Tuesday, September 02, 2008

A sense of place

Slow Food came to town this weekend, and I stopped by Friday night to see the fish booth in the "Taste Pavilion". The big hall down at Fort Mason was filled with exquisitely designed little houses and displays: chocolate beans hid inside a cabin made of old pallets, jams and jellies were arrayed beneath thousands of jar lids hung from the ceiling in waves. I dropped off materials for the Crab Boat booth and watched Tom Worthington arrange whole fish in a bed of ice. Monterey Fish Market was one of the earliest local suppliers to take an interest in sustainability, picking certain fish and fishing gears over others and selling them to restaurants like Hayes Street Grill and Chez Panisse.

Fish are impressive animals, shiny and brightly colored, with large eyes.
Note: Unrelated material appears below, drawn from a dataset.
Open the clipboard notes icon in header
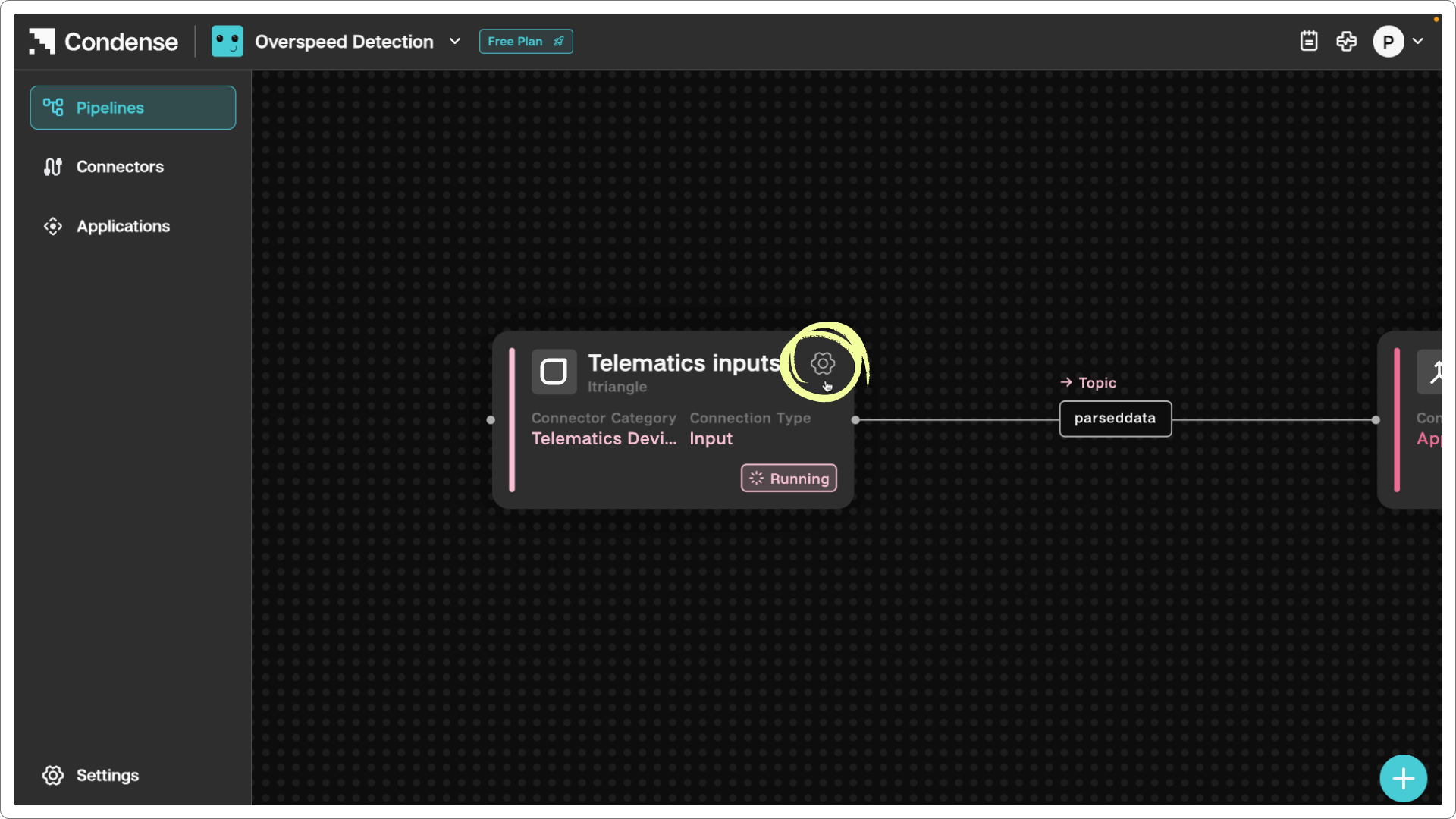 click(1309, 41)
Coffee, chocolate, olive oil, salami -- we may not see the process that transforms the raw original into the edible, but we can easily imagine an olive or a pig, we can see photos of cocoa pods. Few people see fish whole anymore and filets give no sense of the original fish. Discovering the diversity of fish takes a simple label -- fish -- and explodes its meaning into a technicolor world of life.
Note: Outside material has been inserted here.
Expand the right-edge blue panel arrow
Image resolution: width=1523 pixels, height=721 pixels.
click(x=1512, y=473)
I stood to the side with a motley crew of volunteers, fishermen, and other ocean sorts. We could all name the easy fish, even though few of them were local. California halibut, albacore tuna, Alaskan coho and chinook salmon still silver from the ocean, sablefish from Washington, striped bass, ling cod, and a group of deeperwater Pacific rockfish that could be sharpchinned or squarespot. One of the local salts had never seen a monkfish whole before, since it's a denizen of the Atlantic, and the true cod (Gadus morhua) stumped a few folks before we pulled its distinctive barbels out of the ice. We all work on fish, but naming the bounty of the sea was tricky, even for us. I have no doubt Tom could have rattled them off, since he signed the sales bill, but that's just one link in the chain from sea to plate.

Later that weekend, my friend Amy and I talked about 'terroir' and pondered a similar word for fish. After all, salmon from different rivers can taste distinctively different. Aquoir? Meroir? I wonder if we weren't ahead of ourselves, if we have to start with naming the fish before we market the place. Then again, knowing the names of fish may only be fun sport for us fish geeks, while places can captivate anyone. How many wine drinkers make it to Bordeaux, or even Napa? Perhaps we have to move away from splitting and wallet cards to certifying places and portfolios of fisheries. Perhaps that's the next tool for sustainable fisheries, not identification but location.

Margot Neebe took this nice photo of the rockfish peering out of the fish display

2 comments:

Anthony Creswell said...

Yes, I like that concept of "Terroir" or whatever the marine equivalent would be for fish.
Aquoir? Meroir? How about Marroir!

PeterB said...

Location, location, location. You know I'm biased Kate...

I love this concept. A Meroir is perfect for explaining the unique habitat characteristics that make seafood yummy.